Al ministro de Consumo se le va a amontonar el trabajo: casas de juego, compañías telefónicas, letra pequeña, obsolescencia programada…

No soy de mucho consumir, pero me consumo mucho. Atravieso el periplo menopáusico amojamándome, y mis consumos son alimentarios y farmacéuticos. Intento compensar tanta indigencia corporal con consumos de restauración recreativa: vermú y torreznos. Consumo cine, teatro y libros. Aunque yo, tan filóloga y preocupada por las solidaridades léxicas —un idioma se habla y no se dice; un chiste se cuenta y no se habla—, no sé si estamos haciéndole flaco favor a la cultura cuando la “producimos” y la “consumimos”, en lugar de “construirla” e “interpretarla”. La cultura se procesa como sustancia hormonal que nos recorre el cuerpo. Consumo poca ropa: si fuera patriota y gente de bien como Pablo Casado y Dios mandan, debería consumir más no solo por glamur, sino porque la costura constituye parte relevantísima de nuestro PIB. Hoy, desde el respeto a la naturaleza, mi pobre consumo de aliños indumentarios es vintage y sostenible. Vale. Me rechinó que en los Goya la gente alardeara de llevar un modelo sostenible: si hay un día de insostenibilidad y lamé, debe ser ese. Mi estética es peliculera y, para mí, ir bien vestida es ponerse el traje rojo con tocado plumífero de Monroe y Russell en Los caballeros las prefieren rubias.Y no me digan que el dinero no da la elegancia ni la felicidad, porque esas aproximaciones triunfalistas a hacer de la necesidad virtud me escaman.

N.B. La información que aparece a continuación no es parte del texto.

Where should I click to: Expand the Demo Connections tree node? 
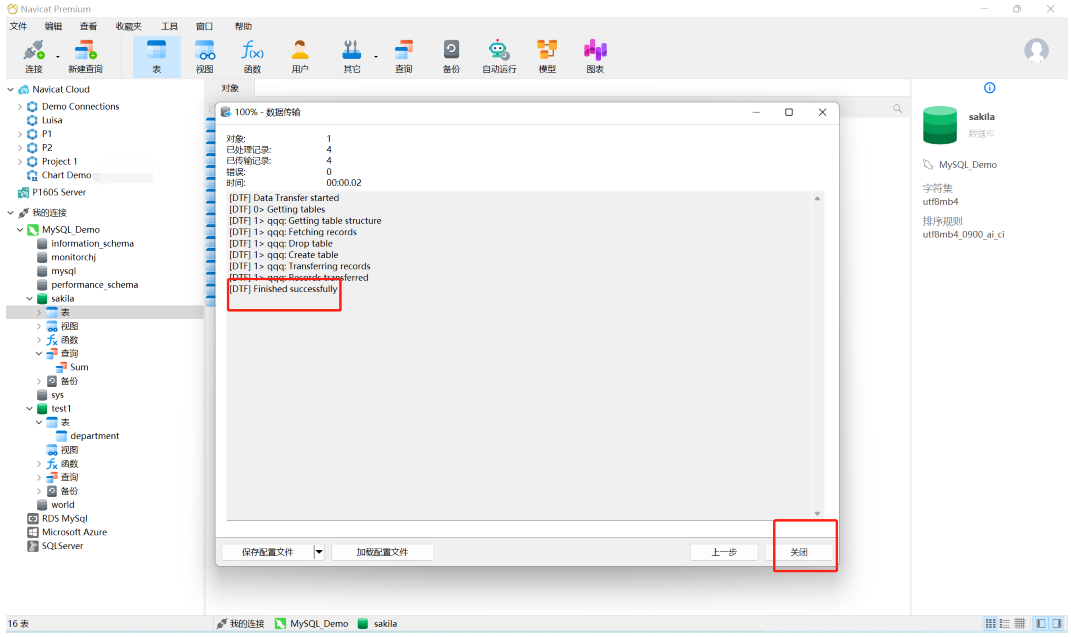20,106
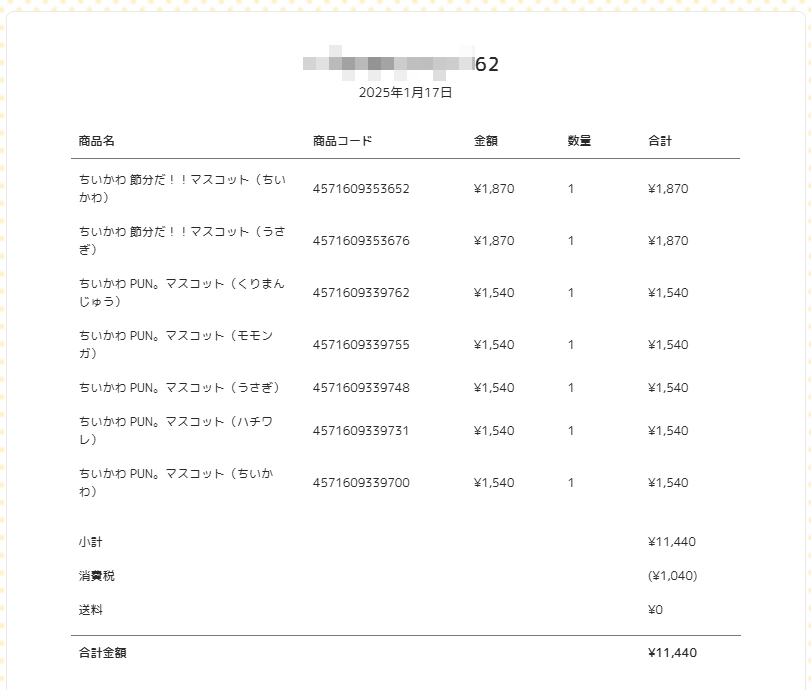Click product name PUN。マスコット（モモンガ）
Image resolution: width=811 pixels, height=690 pixels.
click(x=176, y=344)
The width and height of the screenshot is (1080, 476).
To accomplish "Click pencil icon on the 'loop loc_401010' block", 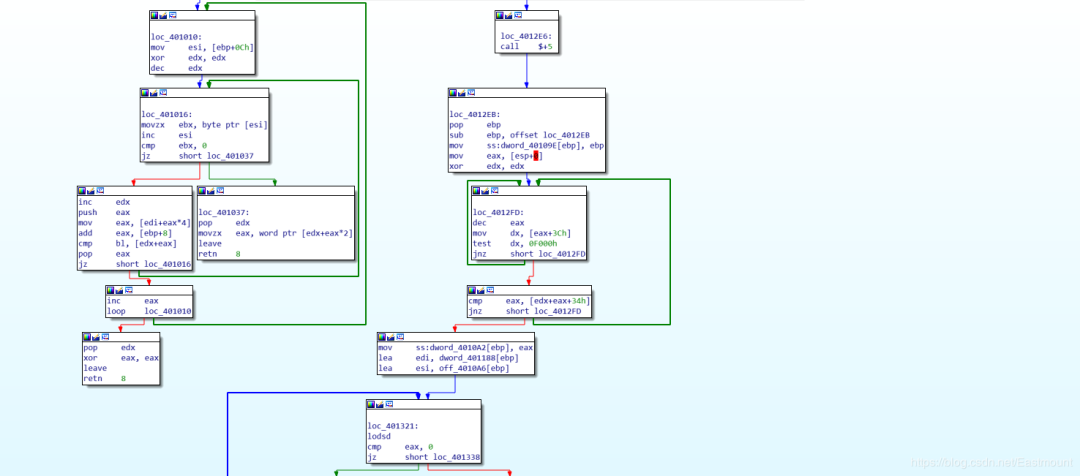I will [121, 291].
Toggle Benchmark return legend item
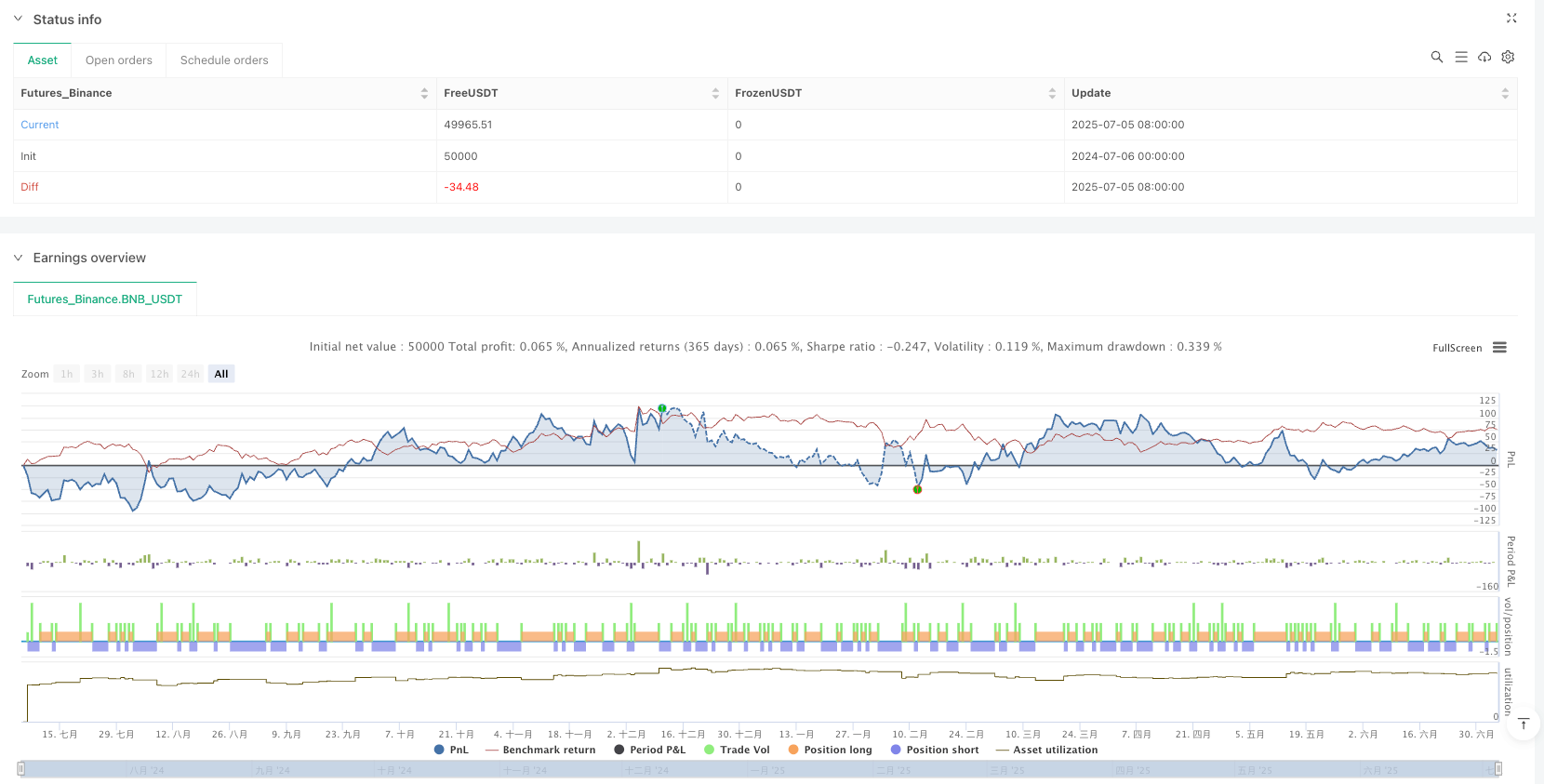The image size is (1544, 784). (540, 750)
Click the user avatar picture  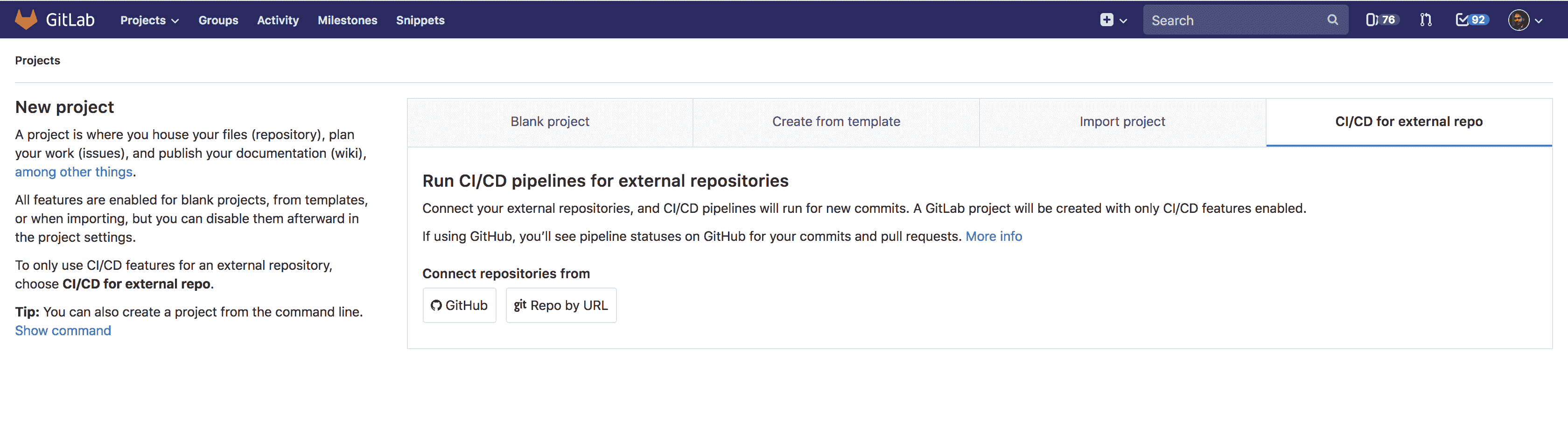1518,20
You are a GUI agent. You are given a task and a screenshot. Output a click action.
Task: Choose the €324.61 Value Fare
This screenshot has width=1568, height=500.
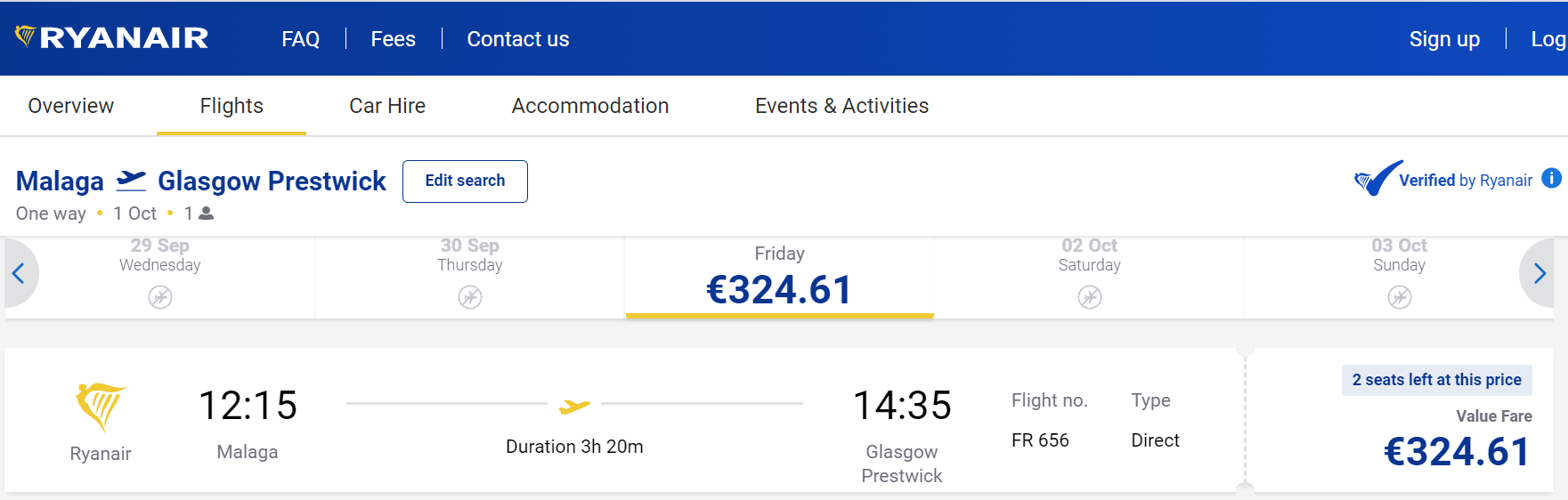1457,452
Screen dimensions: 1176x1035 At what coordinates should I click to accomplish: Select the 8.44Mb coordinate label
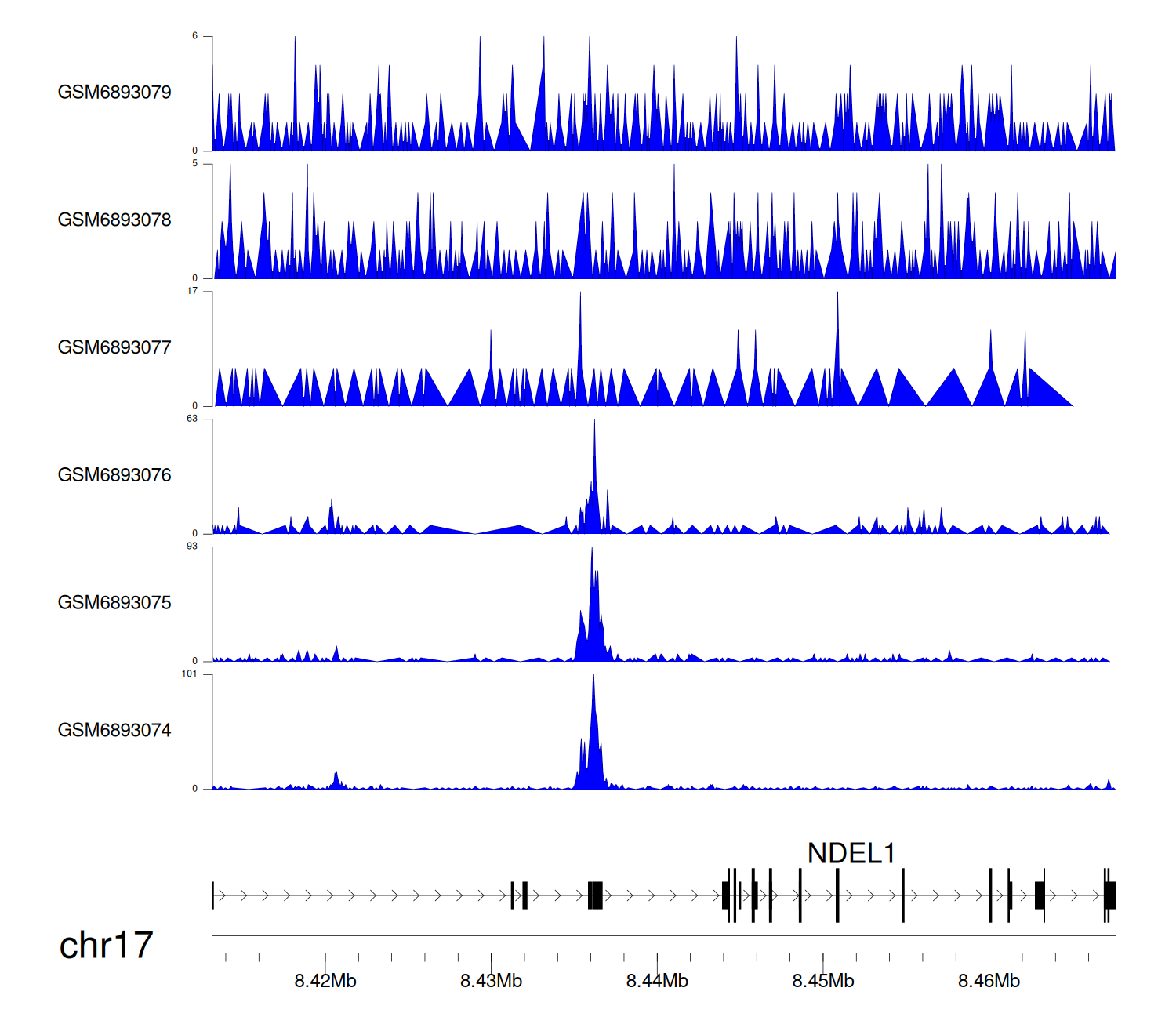coord(657,981)
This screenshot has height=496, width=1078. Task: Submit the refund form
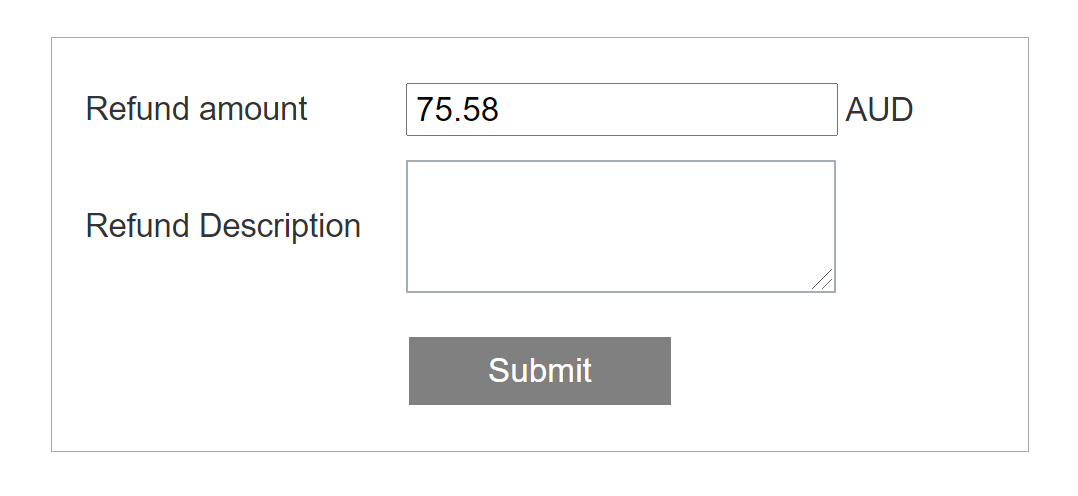click(539, 371)
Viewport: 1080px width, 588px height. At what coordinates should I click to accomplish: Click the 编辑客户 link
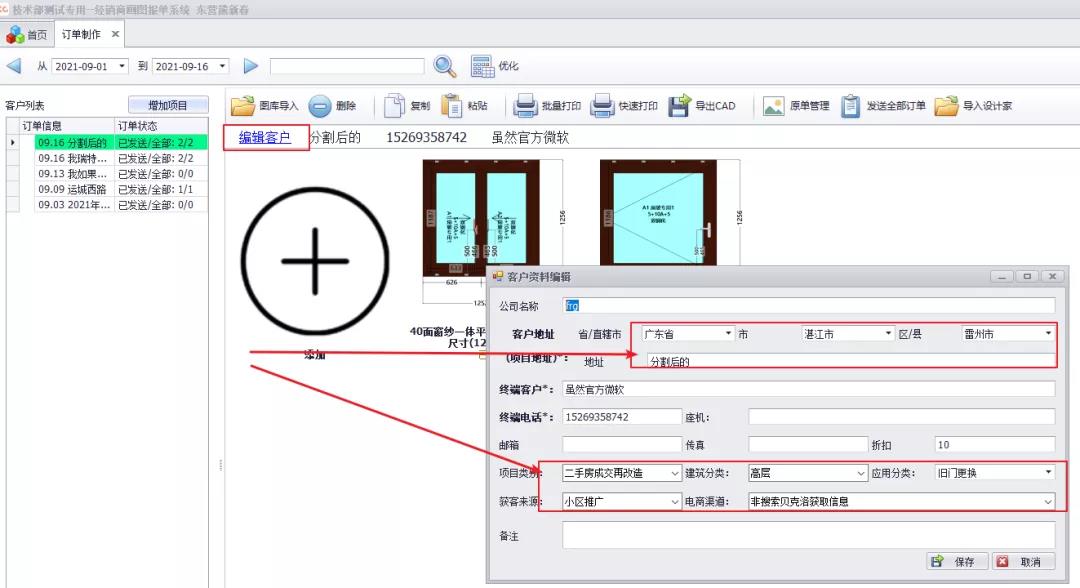coord(264,138)
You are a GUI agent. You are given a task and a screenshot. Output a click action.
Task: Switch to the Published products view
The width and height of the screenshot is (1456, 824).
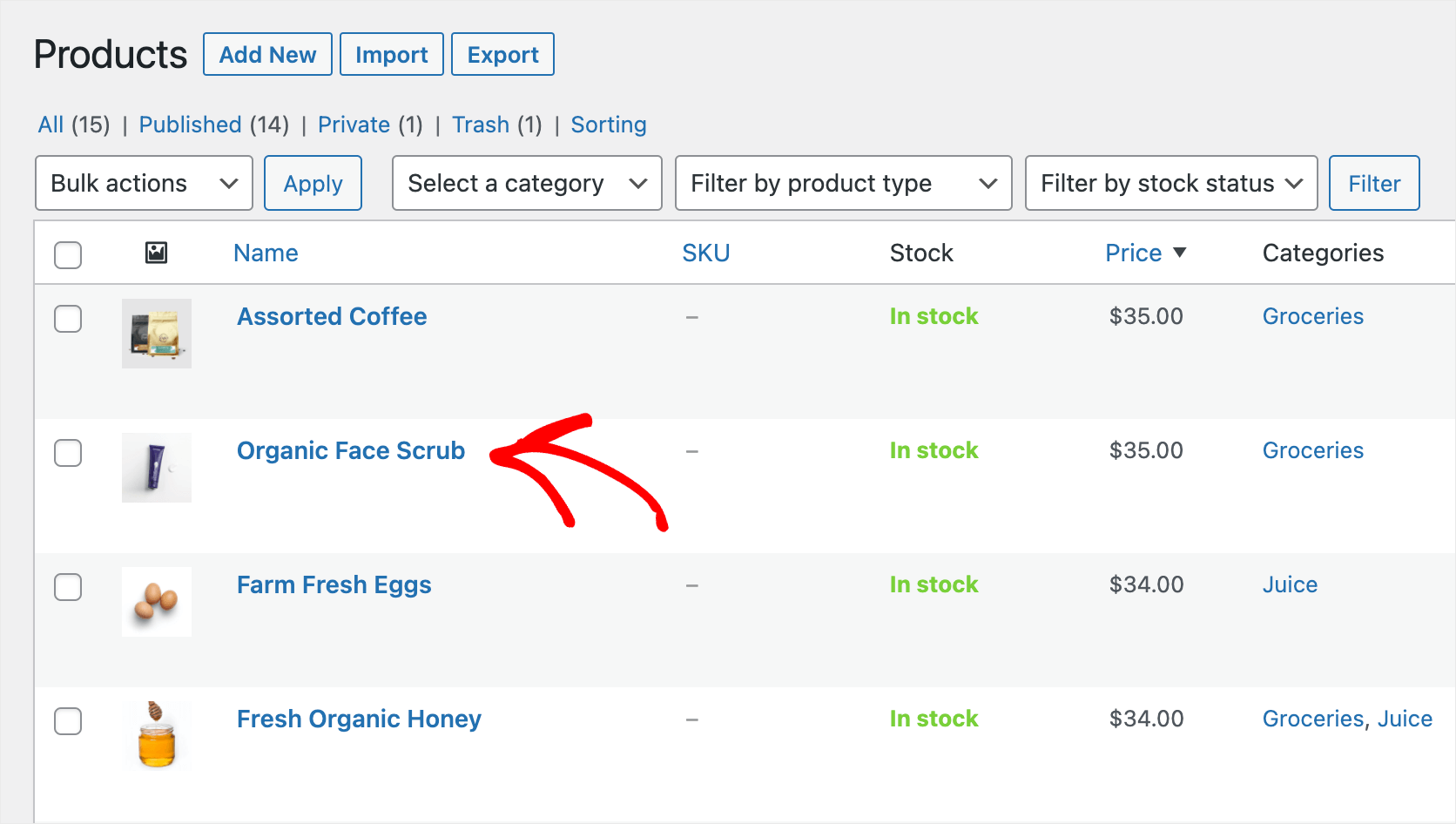(x=190, y=125)
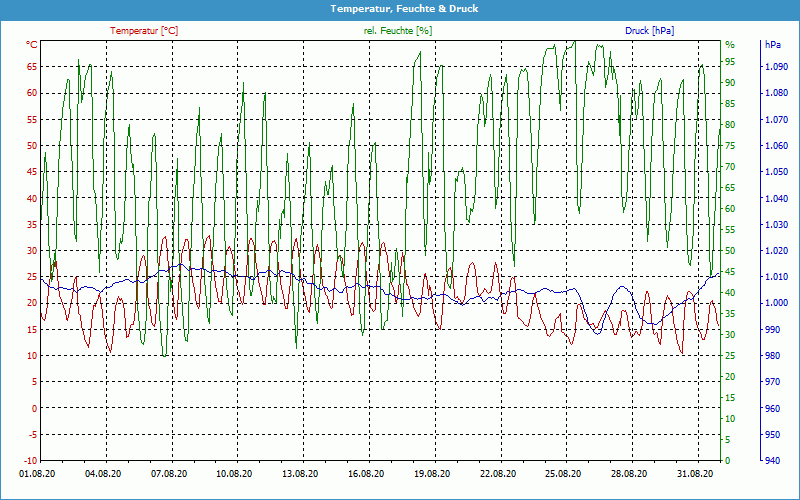Screen dimensions: 800x500
Task: Click the 65 value on red temperature axis
Action: 32,67
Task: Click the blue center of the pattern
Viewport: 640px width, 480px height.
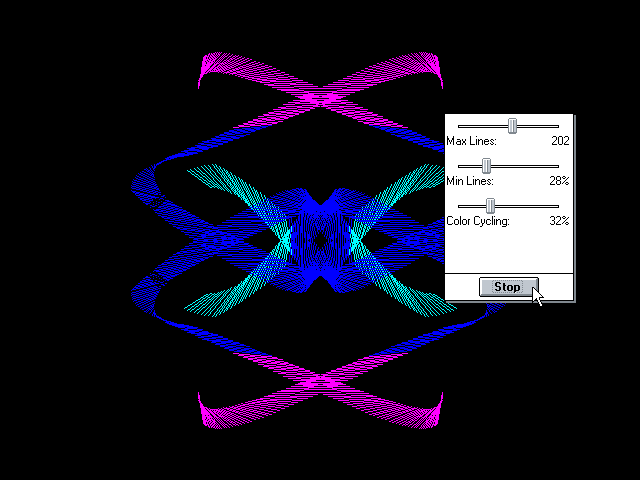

Al ministro de Consumo se le va a amontonar el trabajo: casas de juego, compañías telefónicas, letra pequeña, aseguradoras, publicidad engañosa, obsolescencia programada… En una sociedad capitalista vivir es consumir y para consumir es imprescindible cobrar como mínimo 950 euros. Porque también se consume lo imprescindible: agua, luz, gas. Vivir es consumir y quiero contar una anécdota en la que me mataron un poco. Fue en un vuelo Madrid-Tenerife programado a la hora de comer. Pedí un menú. Cuando quise pagar, me dijeron: “No admitimos cash”. En aero-spanglish. Les tendí mi tarjeta: “Huy, esta da problemas». Me retiraron lo que acababan de servirme. La pasajera del asiento 21B acudió al rescate: “Yo pago con mi tarjeta y tú me das el dinero”. Acepté y me devolvieron el bocadillo. A la mujer le dieron otro. Las azafatas pasaron la nueva tarjeta. También era mala. Pero ya habíamos mordisqueado nuestros bocadillos de conservantes y colorantes. Mirábamos a las azafatas con la boca llena mostrando obscenamente la bola de masticación y dándonos codazos. Nos humillaron, pero reíamos como las alimañas en que nos estaban convirtiendo. “Ahora, dime que lo eche”, pensaba yo, “que me lo digas”. Mientras, me aferraba a mi lata de cerveza. Me callé porque las azafatas son trabajadoras que no tienen la culpa de la reducción al absurdo de ciertas prácticas capitalistas. Somos lo que consumimos —acidulantes bocadillos de jamón conformadores del carácter— y, si no nos dejan consumir incluso cuando tenemos pasta, sacamos la bestia que llevamos dentro. Aquella mujer y yo fuimos españolas pobres y pícaras, lazarillas de Tormes, bandoleras, piratas, que, mientras derramábamos nuestra privilegiada huella de carbono, entendimos, desde una óptica neoliberal a la que nadie es inmune, que nos estaban robando la libertad. Como al Vaquilla.